- Extract provided -
—————
View mode: basic / threaded / horizontal-split · Log in · Help
May 31, 2005
Java String vs wchar[] Was: Re: inner classes
>> Are you going to have string constants castable to String, BTW?
>> Or any other class? That would be nice...

> Walter asks:

> What advantage does java.lang.String have? Why does string need to be a
> class?

string does not need to be a class.
It is nice to be able to declare methods for it though.
At least for the sake of Java-2-D tool or so.

java.lang.String class has a) methods b) String owns buffer - it controls
buffer.

In D is possible:
int[char[]] map;
char[] s = "something";
map[s] = 1;
s[0] = '?'; // I have no idea what result will be. sure not good.

And you can bump into such problem quite easily in D. I personally
did many times. And too hard to find source sometimes.

In Java such collision is not possible in principle: String is final and 
immutable.
Java strings more (I would say - too) greedy but more robust. In D I tried 
to create
something like String but declarations like str = new String("real string");
or with structs str = String("mmmm");
are just boring and aestheticlly disastrous.

For Java guys such D strings will be just a source of permanent errors.

To prevent collisions Mango library (nice one!)
uses two versions of classes e.g. Dictionary/MutableDictionary -
a bit overkill, imho, but works.

Ideally in D it should be possible to reproduce
at least std::string. (I am yet silent about copy-on-write version)
I tried four times - did not find yet reliable
solution. I am pretty sure - it is impossible to implement the same 
abstarction in D and with the same
overhead.
struct was good candiadate for such wrapper but no copying ctor. class needs 
allocation.
Only dup so far. But solution with dup is even worse than in Java. See:

class Url
{
  char[] _hostname;
  ...
  char[] hostname() { return _hostname.dup; } // Doh!
}

if( url.hostname == "terrainformatica.com" )
// 32 bytes less in memory, just to compare it!
 ....



Ideal from many points of view would be a solution with const

class Url {
 char[] _hostname;

 const char[] hostname() { return _hostname; } // Yep! this exactly what we 
need.

}

I think that it would be just enough to be able to declare as const 
variables of simple
types - array and pointers.

Generally speaking const does not imply better assembler code.
But const helps to build optimal and fast systems where GC spends
1% of time and not 20%.

Andrew.
—————
Rows from a data source:
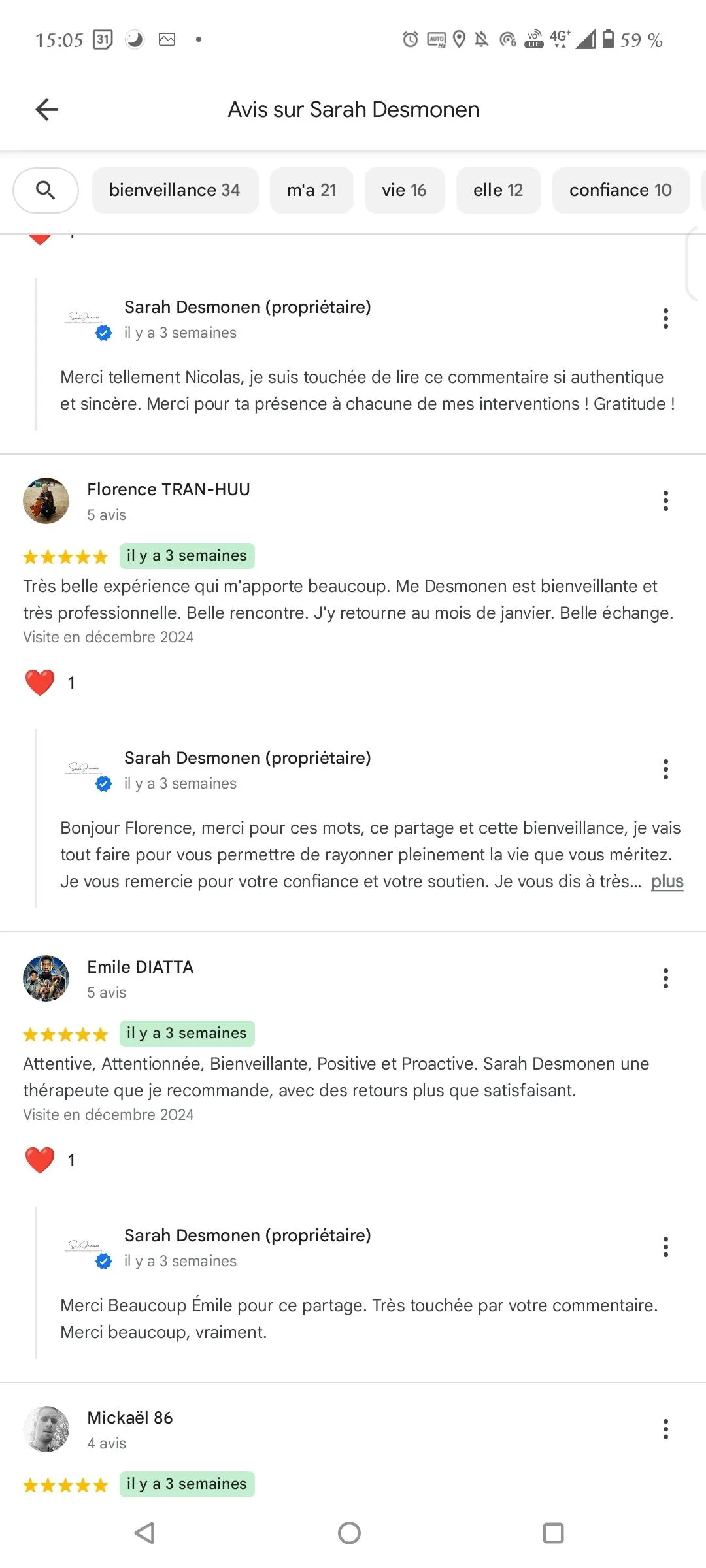The height and width of the screenshot is (1568, 706).
Task: Open options menu for Emile DIATTA's review
Action: tap(665, 979)
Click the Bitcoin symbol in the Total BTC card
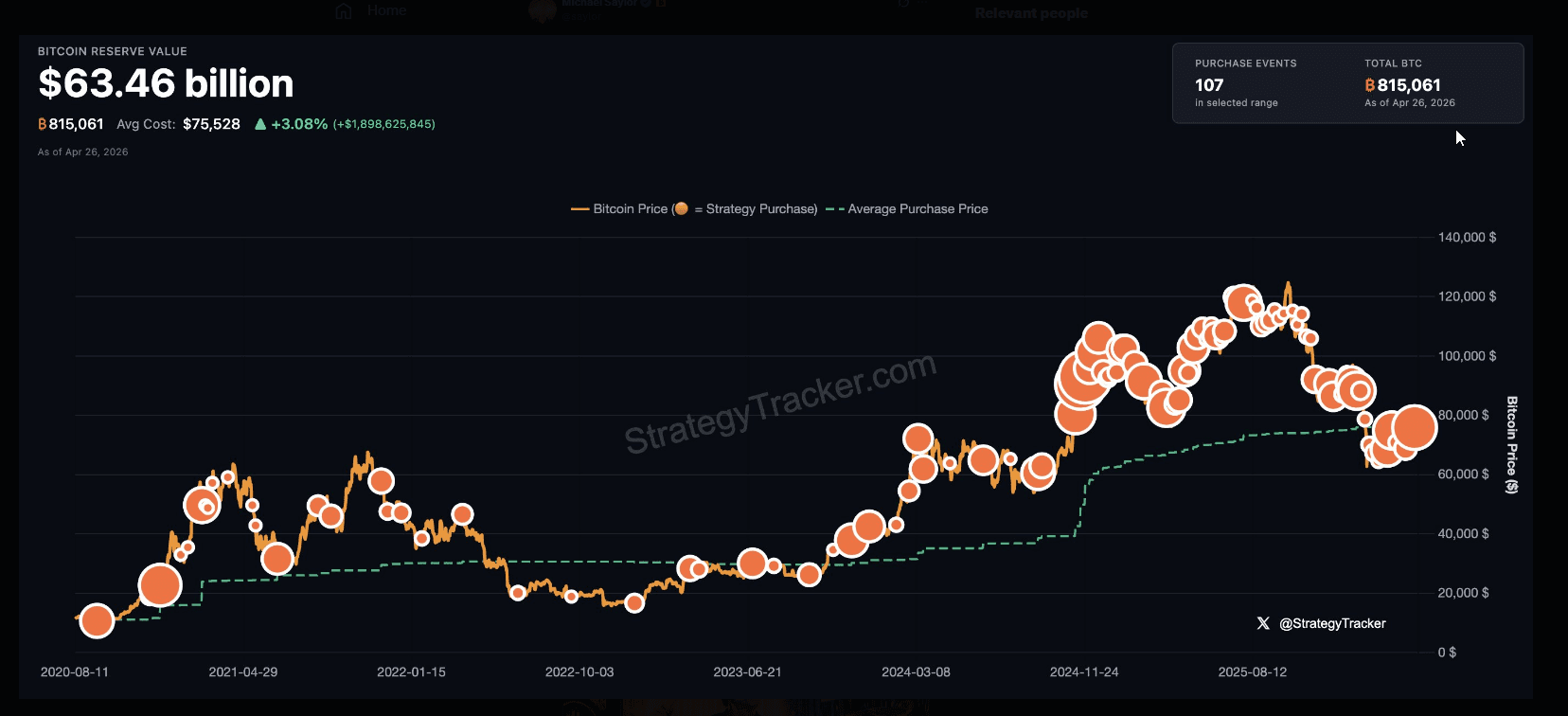The width and height of the screenshot is (1568, 716). (x=1370, y=84)

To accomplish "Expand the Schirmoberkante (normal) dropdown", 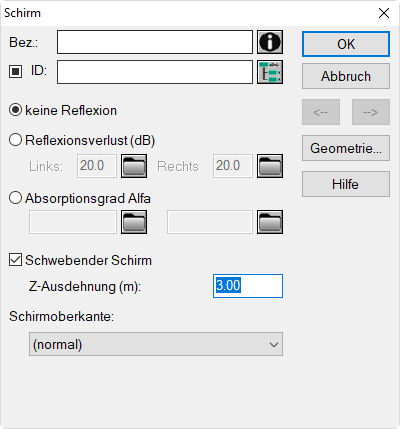I will (x=156, y=344).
—————
- The tasks -
(1) Using the forum post on D strings, explain in one to three sentences why the kind of key collision shown in the D map example cannot happen in Java.
(2) Please answer these questions from the forum post on D strings, one per line:
(a) On what date was the post written?
(b) Which library does the post say uses two versions of its classes to prevent collisions, and what pair is given as an example?
(c) What share of time does the post say the GC spends in the systems const helps build, compared with what share otherwise?
(3) Continue the forum post on D strings from the point where it ends.

- Solved problems -
(1) In Java, String is final and immutable, so a string can't be changed after it is used as a map key. In the D example, the char[] s is modified with s[0] = '?' after it has served as a key in map.

(2)
(a) May 31, 2005
(b) The Mango library, for example Dictionary/MutableDictionary
(c) 1% of the time, compared with 20%

(3)
May 31, 2005
Re: Java String vs wchar[] Was: Re: inner classes
On Mon, 30 May 2005 22:50:29 -0700, Andrew Fedoniouk wrote:


[snip]

> In D is possible:
> int[char[]] map;
> char[] s = "something";
> map[s] = 1;
> s[0] = '?'; // I have no idea what result will be. sure not good.
> 
> And you can bump into such problem quite easily in D. I personally
> did many times. And too hard to find source sometimes.

I'm sure you already know this, but for the benefit of others, you can
avoid this trap by coding ...

int[char[]] map;
char[] s = "something";
map[s.dup] = 1; // NB: .dup call.
s[0] = '?'; // Does not mess up the index to map.

-- 
Derek
Melbourne, Australia
31/05/2005 4:05:26 PM
May 31, 2005
Re: Java String vs wchar[] Was: Re: inner classes
"Derek Parnell" <derek@psych.ward> wrote in message 
news:1p5feg14mh412.1x6qgemuugouf$.dlg@40tude.net...
> On Mon, 30 May 2005 22:50:29 -0700, Andrew Fedoniouk wrote:
>
>
> [snip]
>
>> In D is possible:
>> int[char[]] map;
>> char[] s = "something";
>> map[s] = 1;
>> s[0] = '?'; // I have no idea what result will be. sure not good.
>>
>> And you can bump into such problem quite easily in D. I personally
>> did many times. And too hard to find source sometimes.
>
> I'm sure you already know this, but for the benefit of others, you can
> avoid this trap by coding ...
>
> int[char[]] map;
> char[] s = "something";
> map[s.dup] = 1; // NB: .dup call.
> s[0] = '?'; // Does not mess up the index to map.

Thanks, Derek.
But shall I put you recomendation into comments for each function returning 
string?
Don't store, don't modify, etc?
If you put my string into your map always do its dup, etc.

This is not that I am considering as technically
correct solution.

Andrew.
May 31, 2005
Re: Java String vs wchar[] Was: Re: inner classes
"Andrew Fedoniouk" <news@terrainformatica.com> wrote in message
news:d7gtvf$qs0$1@digitaldaemon.com...
> java.lang.String class has a) methods b) String owns buffer - it controls
> buffer.
>
> In D is possible:
> int[char[]] map;
> char[] s = "something";
> map[s] = 1;
> s[0] = '?'; // I have no idea what result will be. sure not good.
>
> And you can bump into such problem quite easily in D. I personally
> did many times. And too hard to find source sometimes.
>
> In Java such collision is not possible in principle: String is final and
> immutable.

A number of languages use the immutable string idiom, and its corollary
"always implicitly copy the string when writing to it". They all share
another common characteristic - they're slow, and they're slow in a manner
that is *not fixable*. And they're not just slower by a factor, many
algorithms run *exponentially* slower because of the copying.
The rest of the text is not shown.